SNPclip(snps, pop = "CEU", r2_threshold = "0.1", maf_threshold = "0.01", token = NULL, file = FALSE)
Prune a list of variants by linkage disequilibrium. Input is a list of variant RS numbers (one per line) and a population group.
snps
, a list of between 1 - 5,000 variants, using an RS number (rsID) or chromosome coordinate (GRCh37) (e.g. “chr7:24966446”). All input variants must be on the same chromosome and match a bi-allelic variant.pop
, a 1000 Genomes Project reference population, uses three letter population code, (e.g. YRI or CEU), multiple allowed, default = “CEU”r2_threshold
, Used to set the R2 threshold for LD pruning. One of each pair of variants with a R2 greater than the threshold is removed. Value needs to be in the range 0 to 1. Default value is 0.1.maf_threshold
, Used to set minor allele frequency (MAF) threshold for LD pruning. Variants with a MAF less than or equal to the threshold are removed. Value needs to be in the range 0 to 1. Default value is 0.01.token
, LDlink provided user access token is required, default = NULL, register for a free token on the LDlink web site.file
, optional character string naming a path and file for saving results.
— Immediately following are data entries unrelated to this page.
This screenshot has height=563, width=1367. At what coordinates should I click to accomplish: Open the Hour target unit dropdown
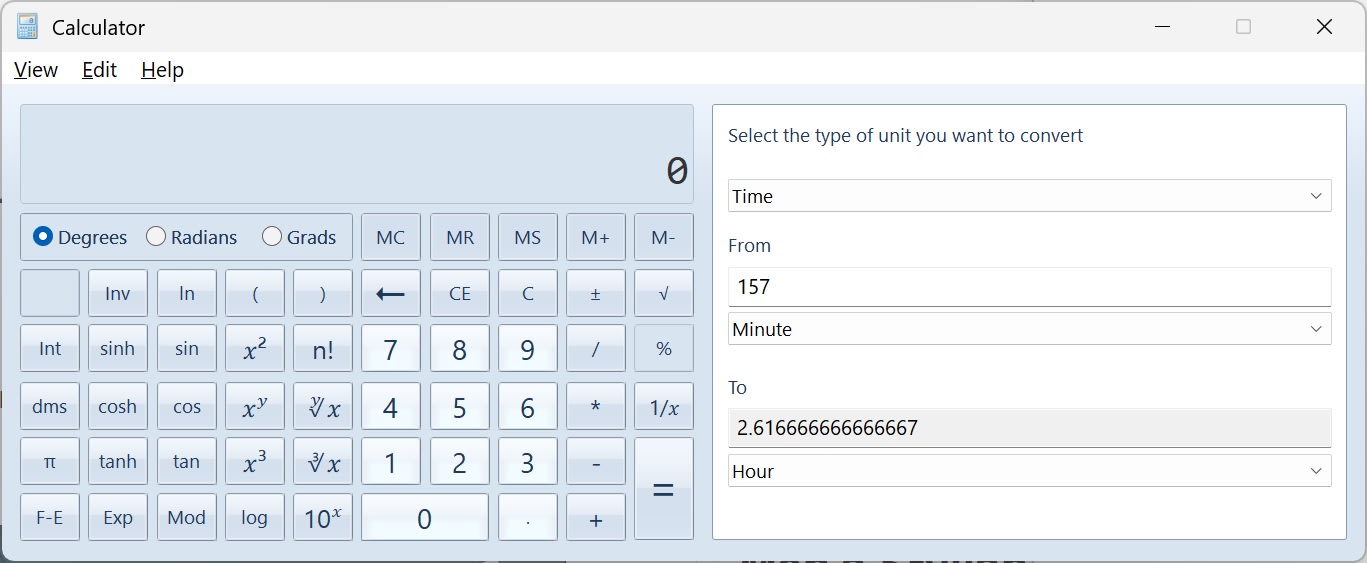tap(1029, 471)
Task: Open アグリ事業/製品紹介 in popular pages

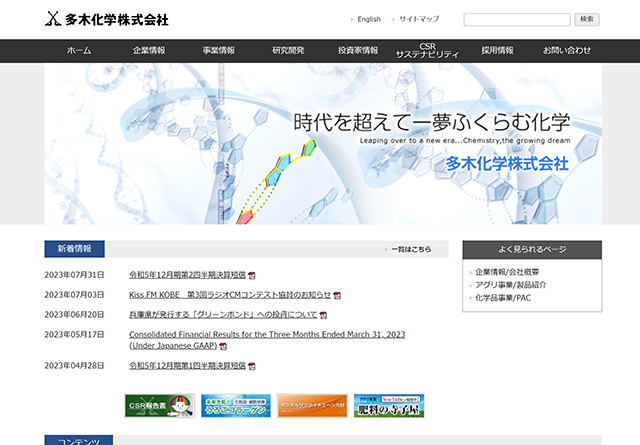Action: [x=511, y=285]
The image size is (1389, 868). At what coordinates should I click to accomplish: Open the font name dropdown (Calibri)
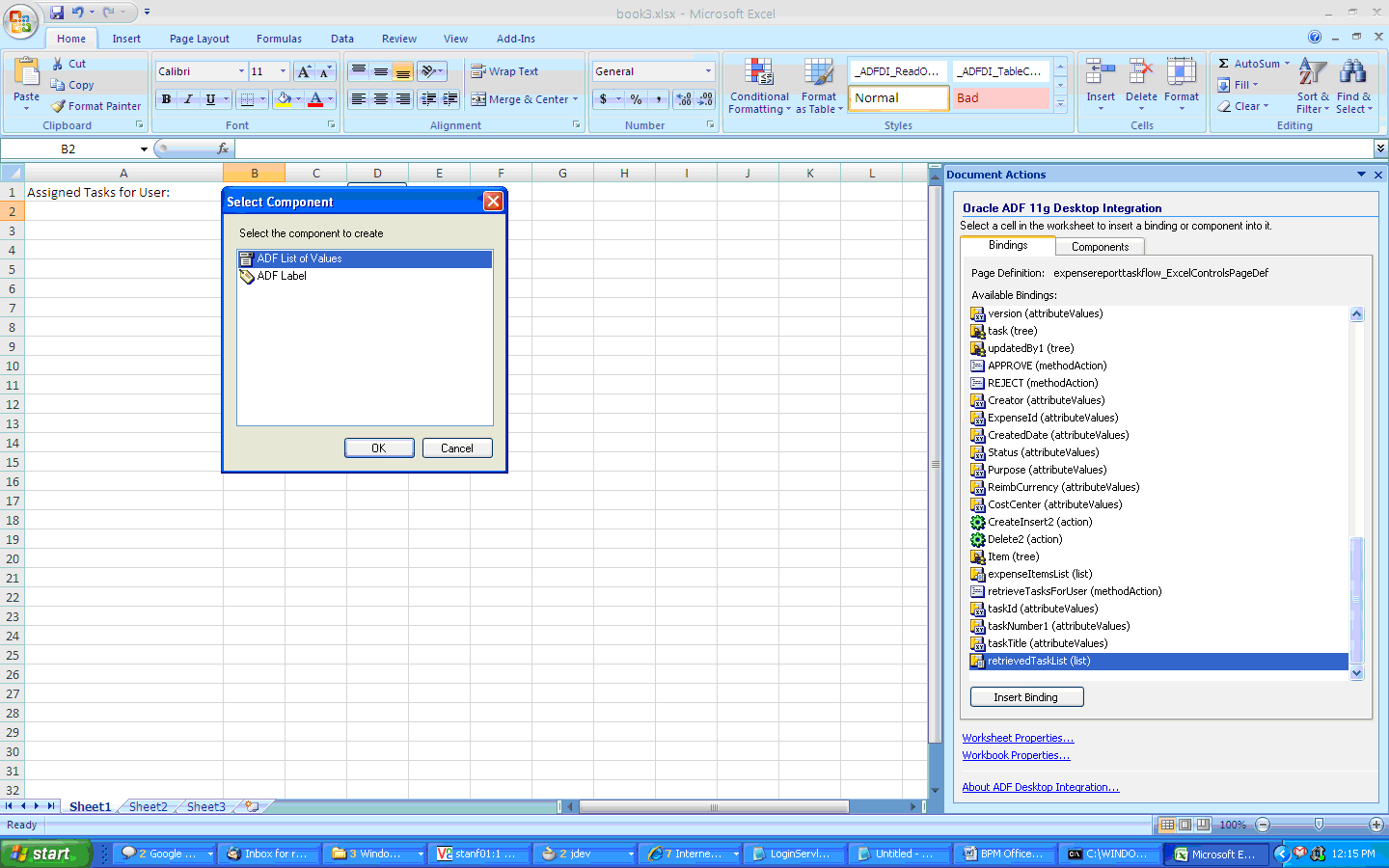(x=241, y=71)
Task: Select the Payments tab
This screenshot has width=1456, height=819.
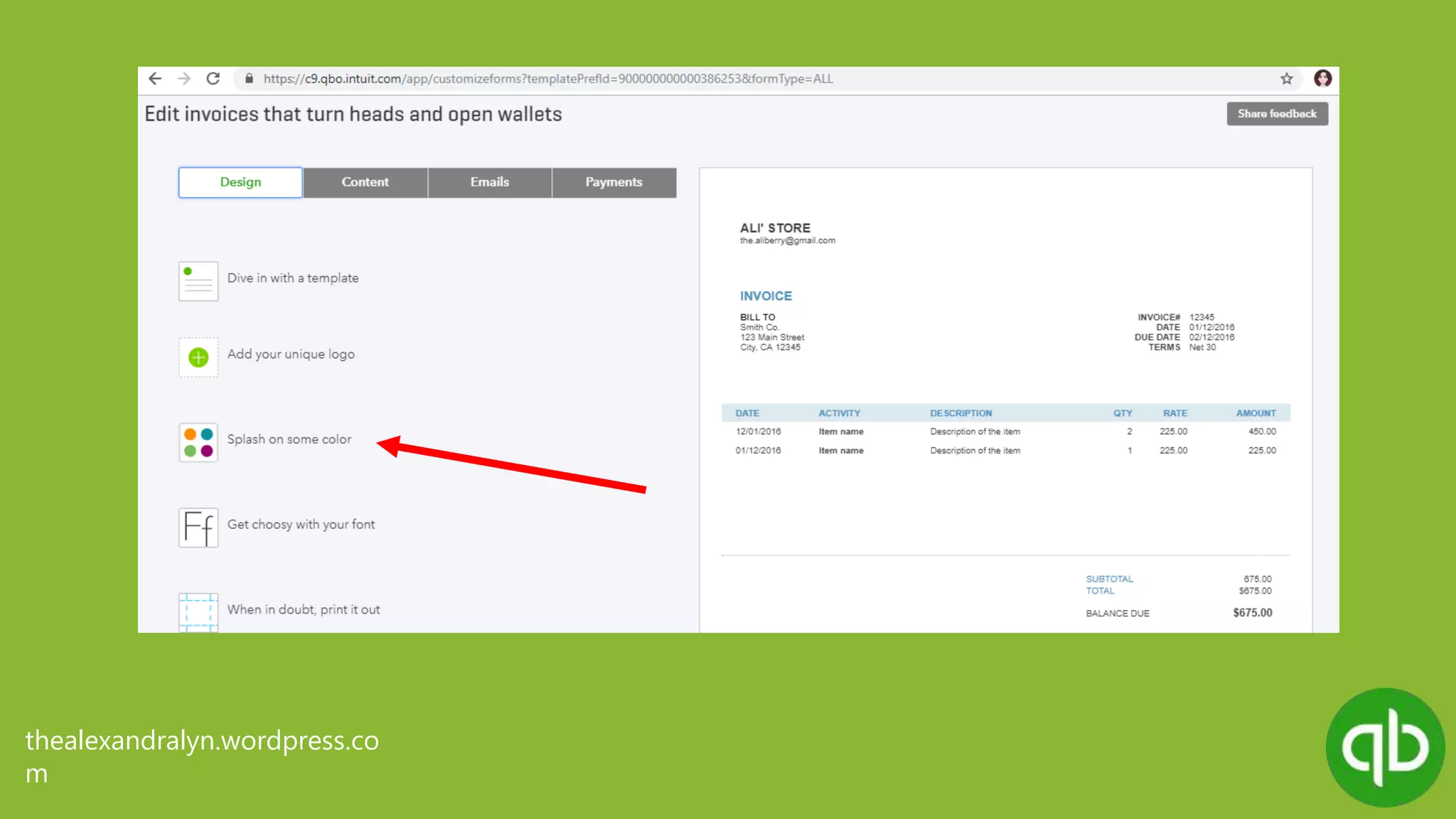Action: tap(614, 182)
If file = FALSE, no file will be generated, default = FALSESNPclip(snps = c("rs3", "rs4", "rs148890987", "rs115955931"),
pop = "YRI",
r2_threshold = "0.1",
maf_threshold = "0.01",
token = Sys.getenv("LDLINK_TOKEN")
)
## RS_Number Position Alleles
## 1 rs3 chr13:32446842 C=0.829, T=0.171
## 2 rs4 chr13:32447222 A=0.829, G=0.171
## 3 rs148890987 chr13:32403784 C=1.0, T=0.0
## 4 rs115955931 chr13:32130008 G=0.954, A=0.046
## Details
## 1 Variant kept.
## 2 Variant in LD with rs3 (R2=1.0), variant removed.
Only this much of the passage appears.